AIデータセンター関連ETF、高利回りの背景とリスク
Seeking Alpha
公開日時: 2026/09/10 08:15
AI(人工知能)ブームの恩恵を受けるスーパー・マイクロ・コンピューター(SMCI)の株価に連動するETF(上場投資信託)、「YieldMax SMCI Option Income Strategy ETF」(SMCY)が、週次での高利回り分配金で注目を集めています。
SMCYは、SMCIの株式に対する合成カバード・コール戦略(※)を通じて、投資家に毎週インカム(収入)を提供することを目指しています。カバード・コール戦略とは、保有する株式に対してコール・オプション(買う権利)を売却することで、オプション料収入を得る投資手法です。
同ETFの分配金の大部分は、元本の払い戻し(リターン・オブ・キャピタル)で構成されており、直近12ヶ月の利回りは114%に達しています。この高い利回りは、インカム重視の投資家にとって魅力的な選択肢となり得ます。
しかし、SMCYのリスクプロファイルは、他の単一株式オプション戦略ETFと比較して高まる可能性があります。その主な要因として、SMCIという単一の株式にエクスポージャー(投資)が集中していること、そしてSMCI自体が抱える競争リスクが挙げられます。

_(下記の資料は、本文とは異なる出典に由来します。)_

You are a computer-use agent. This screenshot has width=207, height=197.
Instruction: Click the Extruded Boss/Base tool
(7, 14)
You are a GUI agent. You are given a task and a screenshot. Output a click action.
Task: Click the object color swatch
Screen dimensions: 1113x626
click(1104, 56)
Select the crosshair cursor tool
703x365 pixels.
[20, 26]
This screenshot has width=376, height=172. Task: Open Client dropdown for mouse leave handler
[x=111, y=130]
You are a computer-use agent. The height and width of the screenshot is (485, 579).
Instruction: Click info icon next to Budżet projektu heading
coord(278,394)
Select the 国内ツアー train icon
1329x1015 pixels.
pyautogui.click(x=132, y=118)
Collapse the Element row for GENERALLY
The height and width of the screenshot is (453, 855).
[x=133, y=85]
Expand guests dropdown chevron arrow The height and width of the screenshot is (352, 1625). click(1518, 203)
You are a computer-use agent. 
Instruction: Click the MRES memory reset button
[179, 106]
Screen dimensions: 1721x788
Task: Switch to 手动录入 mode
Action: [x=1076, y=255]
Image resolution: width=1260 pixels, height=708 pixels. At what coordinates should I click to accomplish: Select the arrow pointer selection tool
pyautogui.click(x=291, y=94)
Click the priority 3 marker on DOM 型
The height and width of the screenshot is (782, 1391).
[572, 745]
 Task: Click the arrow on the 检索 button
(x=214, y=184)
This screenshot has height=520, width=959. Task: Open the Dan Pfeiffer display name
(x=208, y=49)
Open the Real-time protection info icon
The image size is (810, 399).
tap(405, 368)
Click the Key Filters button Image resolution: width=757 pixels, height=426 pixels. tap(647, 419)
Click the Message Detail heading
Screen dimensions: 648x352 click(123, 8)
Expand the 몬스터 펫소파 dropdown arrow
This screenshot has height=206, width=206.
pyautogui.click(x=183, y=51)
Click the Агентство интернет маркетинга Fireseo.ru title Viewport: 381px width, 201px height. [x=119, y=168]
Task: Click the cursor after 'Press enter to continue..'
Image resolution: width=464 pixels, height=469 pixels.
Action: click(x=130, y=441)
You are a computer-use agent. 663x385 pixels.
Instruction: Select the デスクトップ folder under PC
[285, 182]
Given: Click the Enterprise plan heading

アナリストは、これらの要因を考慮し、SMCYの投資判断を「Hold(中立)」としています。これは、SMCYのパフォーマンスが、その裏付けとなるSMCIの株価動向に大きく左右されるためです。
AIデータセンター市場は急速な成長を遂げていますが、同時に競争も激化しています。SMCIのような企業は、技術革新のスピードや競合他社の動向に常に晒されており、その株価は変動しやすい性質を持っています。SMCYは、こうしたSMCIの株価変動リスクを直接的に受けることになります。
したがって、SMCYへの投資を検討する際は、その高い分配利回りだけでなく、裏付けとなる株式のリスクや、ETF自体の集中投資リスクについても十分に理解しておくことが重要です。
(※)合成カバード・コール戦略:実際の株式を保有せずに、オプション取引などを組み合わせてカバード・コール戦略と同様の効果を目指す手法。